Rubin’s moral repugnancy is made queasier by DeNiro’s impish buffoonery. The scant pleasure afforded by watching his machinations fall apart is offset by how De Palma foregrounds this anti-hero’s perspective, right from the opening POV tracking shots of Rubin interacting with his apartment’s cantankerous landlord (another character actor giant, Charles Durning). I’d contend Rubin isn’t a surrogate for the audience but for De Palma, who weaponizes his repressed scopophilia into self-incrimination. Yet DeNiro’s presence contrasts with other De Palma-esque cuckolds and patsies, partially due to the foresight of the former’s cinematic legacy. Watching him play a bespectacled “nice guy” over dinner with his neighbor and prey, it’s impossible to neglect other predatory De Niro characters in his work with Martin Scorsese, up to his most recent turn in Killers of the Flower Moon (2023) as the avuncular capitalist casually overseeing the systemic slaughter of the Osage community.
From left to right, Taxi Driver (1976) and Killers of the Flower Moon (2023)
There’s a reflexive quality to De Niro’s performances in the Scorsese and De Palma pictures, which is largely lacking in his mostly execrable output in the new millennium. It’s telling, for example, that the most quoted line of De Niro’s career has been spoofed so often that revisiting Travis Bickle’s ad-libbed monologue is genuinely frightening. In an age where the Internet has enabled incels to indulge and promote their misogynist narcissism, Bickle’s corrosive form of self-actualization is only six degrees of separation from Rupert Pupkin. Jon Rubin prefigures those troubled men as a uniquely disquieting fusion of clown and terrorist.

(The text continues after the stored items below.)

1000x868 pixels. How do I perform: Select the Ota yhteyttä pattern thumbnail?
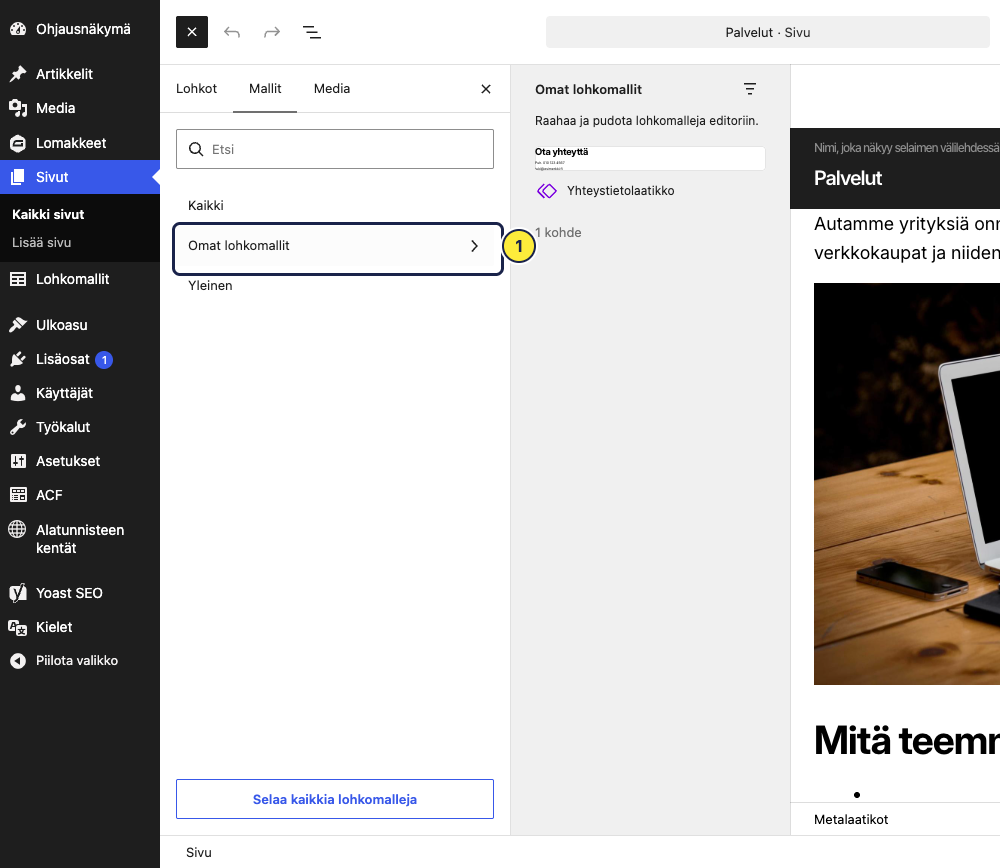pos(650,159)
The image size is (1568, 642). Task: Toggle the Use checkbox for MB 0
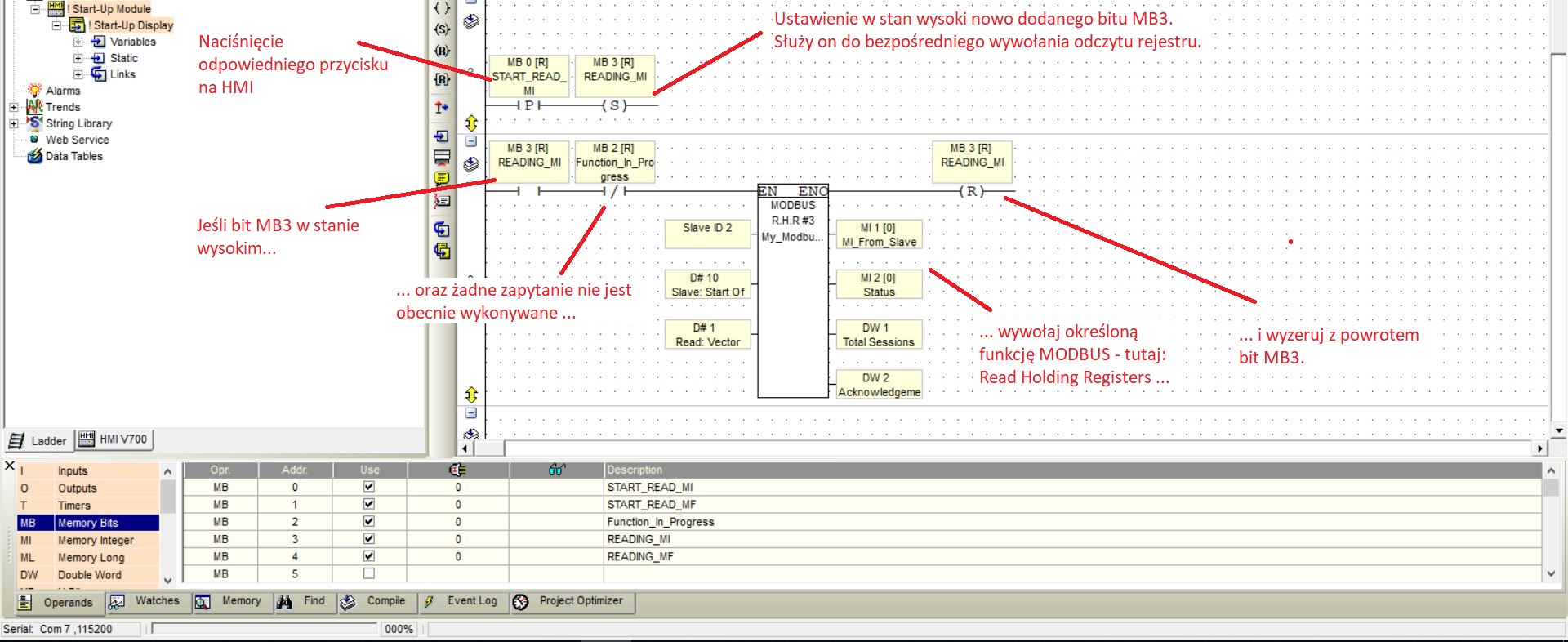(369, 487)
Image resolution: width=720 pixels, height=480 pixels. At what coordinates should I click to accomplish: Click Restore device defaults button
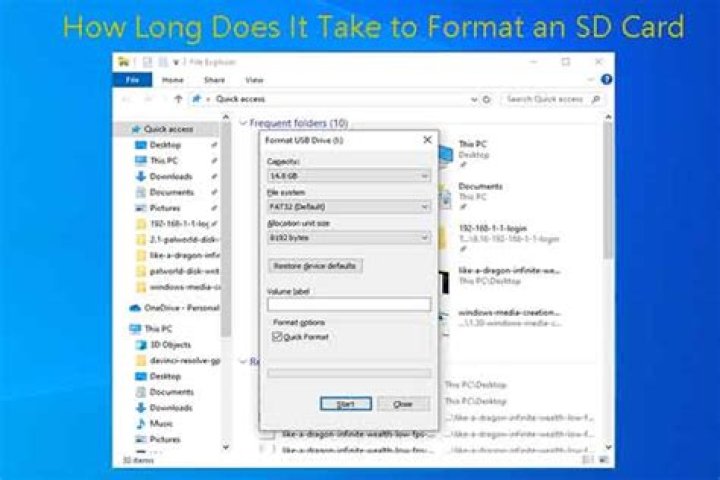coord(316,266)
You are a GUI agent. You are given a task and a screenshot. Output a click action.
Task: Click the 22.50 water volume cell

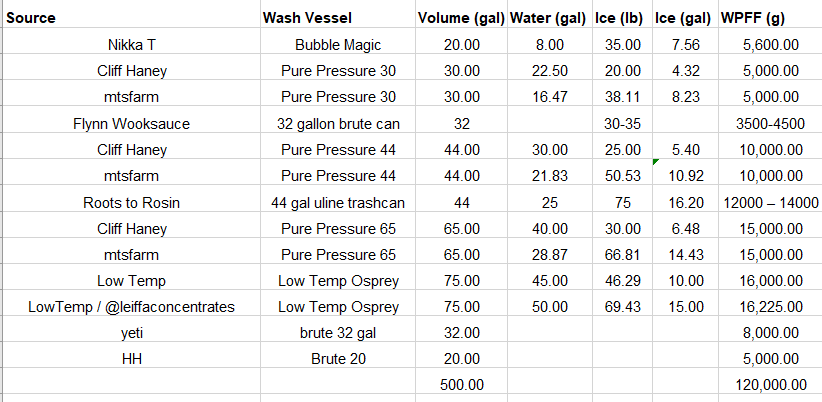tap(549, 71)
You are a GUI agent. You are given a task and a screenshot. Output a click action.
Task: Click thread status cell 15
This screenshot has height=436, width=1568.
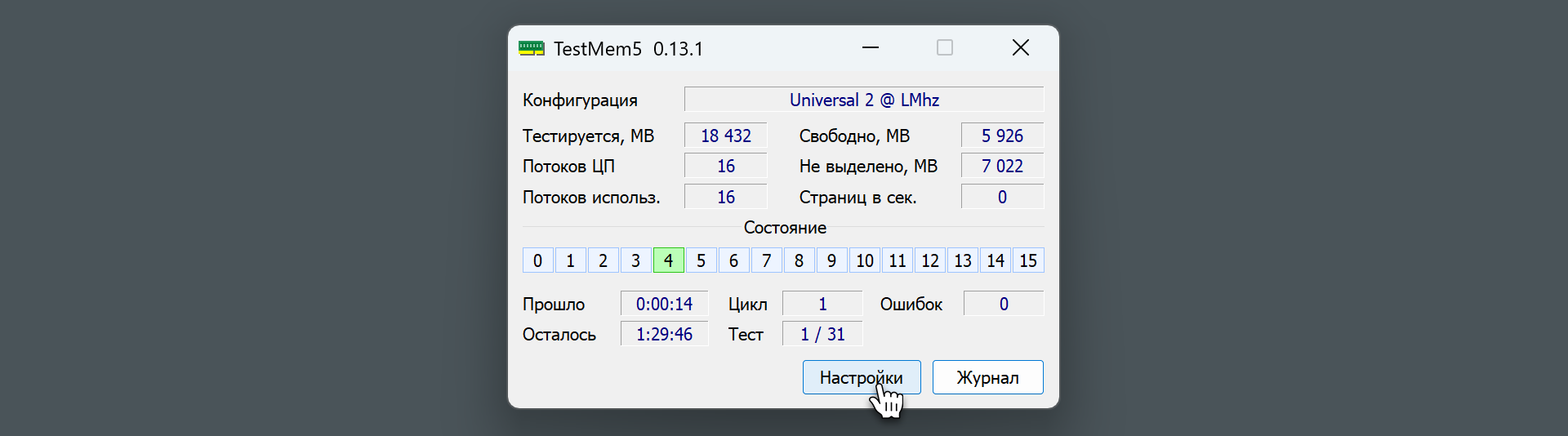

That latter title is horrifically realized after Rubin takes the part of a cop in a radical activist group’s interactive theatrical production, Be Black, Baby!. The kernel of Rubin’s creative process we glean is his rehearsing in front of a mop before he disappears from the film for a surprisingly lengthy period. Meanwhile, we’re thrust into a performance of the play that immerses and subjects its affluent, white audience to mounting shows of degradation and violence. Filmed on a handheld Arriflex, the Be Black, Baby! segment of Hi, Mom! has been justly praised as one of De Palma’s supreme accomplishments for its visceral (and provocatively political) intertwining of reality with artifice. When Rubin reappears, he viciously beats the patrons painted in blackface, his presence an affirmation of systemic brutality turned against its beneficiaries.
The vicious irony of the piece is subsequently lost on the audience as they exit the warehouse, showering the violable pyrotechnics with bourgeois kudos. It isn’t a stretch to link this disengagement with a depoliticized view of a medium subsumed within a label of “content.” De Niro and De Palma realize a precarious dynamic of separating the real from the fictive through to the film’s climax, where Rubin assumes a dual identity as a middle-class husband and covert operative for the organization. The motivation of his final, destructive act bleakly ties into the film’s title, but this salutary punchline is amplified by how its deliverer modifies his message to the medium. It’s a prophetic vision of myopic image-making that anticipates the echo chambers of social media, where everyone can be a star if they know how and when to wield a camera. Who would think that, at the ground zero of our nightmarish cultural present, we’d find standing there Brian De Palma and Robert De Niro?